##### Given entries #####

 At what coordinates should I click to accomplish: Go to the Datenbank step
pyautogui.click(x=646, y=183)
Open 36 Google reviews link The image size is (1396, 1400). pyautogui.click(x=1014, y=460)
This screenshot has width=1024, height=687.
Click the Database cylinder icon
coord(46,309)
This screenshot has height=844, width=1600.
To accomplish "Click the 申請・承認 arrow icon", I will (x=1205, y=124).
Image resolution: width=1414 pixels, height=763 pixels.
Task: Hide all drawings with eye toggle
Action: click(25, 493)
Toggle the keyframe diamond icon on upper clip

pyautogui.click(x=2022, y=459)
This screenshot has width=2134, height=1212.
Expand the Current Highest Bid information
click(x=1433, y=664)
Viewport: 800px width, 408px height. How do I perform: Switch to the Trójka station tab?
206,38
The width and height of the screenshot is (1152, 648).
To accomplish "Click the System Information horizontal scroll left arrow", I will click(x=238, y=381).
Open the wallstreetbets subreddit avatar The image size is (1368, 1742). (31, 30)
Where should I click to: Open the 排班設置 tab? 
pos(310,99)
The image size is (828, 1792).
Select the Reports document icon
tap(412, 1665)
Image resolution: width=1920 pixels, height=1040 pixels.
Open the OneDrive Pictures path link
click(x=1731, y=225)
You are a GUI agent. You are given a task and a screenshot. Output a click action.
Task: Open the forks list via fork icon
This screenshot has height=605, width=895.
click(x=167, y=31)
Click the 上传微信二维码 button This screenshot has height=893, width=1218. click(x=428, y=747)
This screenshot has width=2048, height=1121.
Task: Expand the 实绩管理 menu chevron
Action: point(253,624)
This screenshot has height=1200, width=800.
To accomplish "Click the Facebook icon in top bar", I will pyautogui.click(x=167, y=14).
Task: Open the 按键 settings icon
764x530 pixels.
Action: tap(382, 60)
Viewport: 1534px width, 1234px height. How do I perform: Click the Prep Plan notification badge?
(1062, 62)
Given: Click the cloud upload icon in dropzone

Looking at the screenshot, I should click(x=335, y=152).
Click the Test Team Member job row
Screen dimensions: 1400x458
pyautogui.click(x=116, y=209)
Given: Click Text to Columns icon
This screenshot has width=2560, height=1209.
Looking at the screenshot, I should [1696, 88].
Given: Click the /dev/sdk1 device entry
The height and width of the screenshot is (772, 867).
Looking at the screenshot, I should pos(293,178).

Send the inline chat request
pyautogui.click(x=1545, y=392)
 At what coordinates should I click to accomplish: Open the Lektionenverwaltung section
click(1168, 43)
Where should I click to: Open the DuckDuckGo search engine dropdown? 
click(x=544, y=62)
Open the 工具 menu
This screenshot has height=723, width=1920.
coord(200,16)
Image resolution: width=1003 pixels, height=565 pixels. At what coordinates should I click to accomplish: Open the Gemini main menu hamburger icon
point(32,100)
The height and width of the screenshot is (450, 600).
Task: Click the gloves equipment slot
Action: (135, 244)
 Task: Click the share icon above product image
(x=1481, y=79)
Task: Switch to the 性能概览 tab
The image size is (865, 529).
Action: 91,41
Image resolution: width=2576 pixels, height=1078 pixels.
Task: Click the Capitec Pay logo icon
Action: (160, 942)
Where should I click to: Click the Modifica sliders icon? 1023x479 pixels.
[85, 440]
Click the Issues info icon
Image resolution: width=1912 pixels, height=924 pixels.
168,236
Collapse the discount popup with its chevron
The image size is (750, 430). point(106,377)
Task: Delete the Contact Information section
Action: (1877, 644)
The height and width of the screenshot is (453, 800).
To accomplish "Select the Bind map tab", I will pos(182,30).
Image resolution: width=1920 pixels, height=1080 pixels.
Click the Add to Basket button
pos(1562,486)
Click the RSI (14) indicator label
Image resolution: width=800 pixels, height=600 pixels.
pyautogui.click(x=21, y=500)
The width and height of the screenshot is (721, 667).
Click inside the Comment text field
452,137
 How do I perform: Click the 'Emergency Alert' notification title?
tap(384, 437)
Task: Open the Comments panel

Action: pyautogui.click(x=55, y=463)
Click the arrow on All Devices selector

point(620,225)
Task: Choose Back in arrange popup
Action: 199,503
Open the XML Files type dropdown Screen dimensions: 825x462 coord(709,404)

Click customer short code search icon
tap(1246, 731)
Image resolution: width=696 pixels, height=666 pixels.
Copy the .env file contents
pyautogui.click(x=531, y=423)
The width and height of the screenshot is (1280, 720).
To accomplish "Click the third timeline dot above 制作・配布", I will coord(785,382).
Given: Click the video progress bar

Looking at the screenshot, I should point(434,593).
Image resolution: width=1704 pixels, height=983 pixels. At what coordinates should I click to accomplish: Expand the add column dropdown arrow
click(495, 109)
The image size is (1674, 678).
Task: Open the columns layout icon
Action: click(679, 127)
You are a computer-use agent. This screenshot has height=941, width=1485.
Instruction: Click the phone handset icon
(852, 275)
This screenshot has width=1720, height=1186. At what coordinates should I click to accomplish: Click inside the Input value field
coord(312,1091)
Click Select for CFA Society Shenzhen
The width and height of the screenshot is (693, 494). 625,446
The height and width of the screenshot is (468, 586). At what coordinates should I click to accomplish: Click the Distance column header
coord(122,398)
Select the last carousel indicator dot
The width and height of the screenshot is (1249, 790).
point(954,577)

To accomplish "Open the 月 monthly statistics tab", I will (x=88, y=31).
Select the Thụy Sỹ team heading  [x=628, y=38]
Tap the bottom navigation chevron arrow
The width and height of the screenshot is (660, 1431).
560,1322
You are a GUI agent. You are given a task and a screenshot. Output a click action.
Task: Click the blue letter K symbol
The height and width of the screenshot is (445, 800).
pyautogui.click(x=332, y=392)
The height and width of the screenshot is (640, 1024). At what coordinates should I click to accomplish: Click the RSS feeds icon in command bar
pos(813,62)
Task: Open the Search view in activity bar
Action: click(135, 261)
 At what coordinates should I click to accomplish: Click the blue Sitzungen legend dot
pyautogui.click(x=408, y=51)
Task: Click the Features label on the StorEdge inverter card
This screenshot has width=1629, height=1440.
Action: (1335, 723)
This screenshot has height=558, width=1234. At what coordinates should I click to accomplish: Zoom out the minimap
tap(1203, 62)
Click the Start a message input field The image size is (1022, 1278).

#####

Exercise requirements ->
Locate every line in the records that contains the word "menu", and copy each of those lines.

The completed task ->
Task: Expand the 实绩管理 menu chevron
Open the 工具 menu
Image resolution: width=1003 pixels, height=565 pixels. At what coordinates should I click to accomplish: Open the Gemini main menu hamburger icon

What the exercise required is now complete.